**Material**
--------
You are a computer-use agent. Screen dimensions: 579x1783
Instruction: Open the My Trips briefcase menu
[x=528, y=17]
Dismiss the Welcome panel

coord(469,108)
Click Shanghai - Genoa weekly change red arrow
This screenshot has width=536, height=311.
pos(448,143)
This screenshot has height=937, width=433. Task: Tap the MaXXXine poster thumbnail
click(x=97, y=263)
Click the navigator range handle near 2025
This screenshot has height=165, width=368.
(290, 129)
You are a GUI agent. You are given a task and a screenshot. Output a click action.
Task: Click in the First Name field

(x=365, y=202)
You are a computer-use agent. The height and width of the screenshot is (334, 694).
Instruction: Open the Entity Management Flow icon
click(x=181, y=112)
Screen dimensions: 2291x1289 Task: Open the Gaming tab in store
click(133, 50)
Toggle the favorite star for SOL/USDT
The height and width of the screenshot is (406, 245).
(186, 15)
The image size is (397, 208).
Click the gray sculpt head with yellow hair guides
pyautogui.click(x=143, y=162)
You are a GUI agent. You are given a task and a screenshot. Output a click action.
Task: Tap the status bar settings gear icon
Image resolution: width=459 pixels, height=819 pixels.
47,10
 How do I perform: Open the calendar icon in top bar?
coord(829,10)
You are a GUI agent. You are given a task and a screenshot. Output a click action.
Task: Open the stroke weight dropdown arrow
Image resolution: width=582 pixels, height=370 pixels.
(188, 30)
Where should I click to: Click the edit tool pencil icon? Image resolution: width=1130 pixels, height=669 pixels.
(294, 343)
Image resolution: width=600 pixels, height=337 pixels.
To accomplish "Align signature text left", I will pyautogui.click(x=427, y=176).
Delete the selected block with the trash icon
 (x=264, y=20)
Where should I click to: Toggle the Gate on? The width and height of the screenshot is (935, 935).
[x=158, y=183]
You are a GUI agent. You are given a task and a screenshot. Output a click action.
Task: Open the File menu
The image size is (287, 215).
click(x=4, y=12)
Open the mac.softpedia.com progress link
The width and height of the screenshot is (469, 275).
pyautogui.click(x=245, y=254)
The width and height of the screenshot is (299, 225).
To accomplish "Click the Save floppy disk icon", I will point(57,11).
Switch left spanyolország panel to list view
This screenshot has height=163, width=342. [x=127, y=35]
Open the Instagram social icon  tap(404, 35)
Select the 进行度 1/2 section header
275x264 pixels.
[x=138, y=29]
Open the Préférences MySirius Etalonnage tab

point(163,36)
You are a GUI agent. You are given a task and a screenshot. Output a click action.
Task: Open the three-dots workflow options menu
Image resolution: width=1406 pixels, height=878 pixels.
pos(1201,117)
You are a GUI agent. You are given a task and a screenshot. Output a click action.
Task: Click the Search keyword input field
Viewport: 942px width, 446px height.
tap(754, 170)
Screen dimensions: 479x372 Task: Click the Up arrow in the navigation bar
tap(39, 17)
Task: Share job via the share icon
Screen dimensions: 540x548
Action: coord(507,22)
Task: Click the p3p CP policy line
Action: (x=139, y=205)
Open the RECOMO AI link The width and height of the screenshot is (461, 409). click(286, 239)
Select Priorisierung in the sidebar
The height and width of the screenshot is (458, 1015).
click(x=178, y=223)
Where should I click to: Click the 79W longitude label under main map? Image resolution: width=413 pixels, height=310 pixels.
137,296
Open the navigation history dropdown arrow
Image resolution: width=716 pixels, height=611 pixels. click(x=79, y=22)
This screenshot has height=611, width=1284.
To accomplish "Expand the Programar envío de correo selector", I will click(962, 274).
--------
**The request**
Copy out the material exactly, from the line containing "Delete the selected block with the trash icon" down to the end.

**Response to this exercise**
Delete the selected block with the trash icon
 (x=264, y=20)
Where should I click to: Toggle the Gate on? The width and height of the screenshot is (935, 935).
[x=158, y=183]
You are a GUI agent. You are given a task and a screenshot. Output a click action.
Task: Open the File menu
The image size is (287, 215).
click(x=4, y=12)
Open the mac.softpedia.com progress link
The width and height of the screenshot is (469, 275).
pyautogui.click(x=245, y=254)
The width and height of the screenshot is (299, 225).
To accomplish "Click the Save floppy disk icon", I will point(57,11).
Switch left spanyolország panel to list view
This screenshot has height=163, width=342. [x=127, y=35]
Open the Instagram social icon  tap(404, 35)
Select the 进行度 1/2 section header
275x264 pixels.
[x=138, y=29]
Open the Préférences MySirius Etalonnage tab

point(163,36)
You are a GUI agent. You are given a task and a screenshot. Output a click action.
Task: Open the three-dots workflow options menu
Image resolution: width=1406 pixels, height=878 pixels.
pos(1201,117)
You are a GUI agent. You are given a task and a screenshot. Output a click action.
Task: Click the Search keyword input field
Viewport: 942px width, 446px height.
tap(754, 170)
Screen dimensions: 479x372 Task: Click the Up arrow in the navigation bar
tap(39, 17)
Task: Share job via the share icon
Screen dimensions: 540x548
Action: coord(507,22)
Task: Click the p3p CP policy line
Action: (x=139, y=205)
Open the RECOMO AI link The width and height of the screenshot is (461, 409). click(286, 239)
Select Priorisierung in the sidebar
The height and width of the screenshot is (458, 1015).
click(x=178, y=223)
Where should I click to: Click the 79W longitude label under main map? Image resolution: width=413 pixels, height=310 pixels.
137,296
Open the navigation history dropdown arrow
Image resolution: width=716 pixels, height=611 pixels. click(x=79, y=22)
This screenshot has height=611, width=1284.
To accomplish "Expand the Programar envío de correo selector", I will click(962, 274).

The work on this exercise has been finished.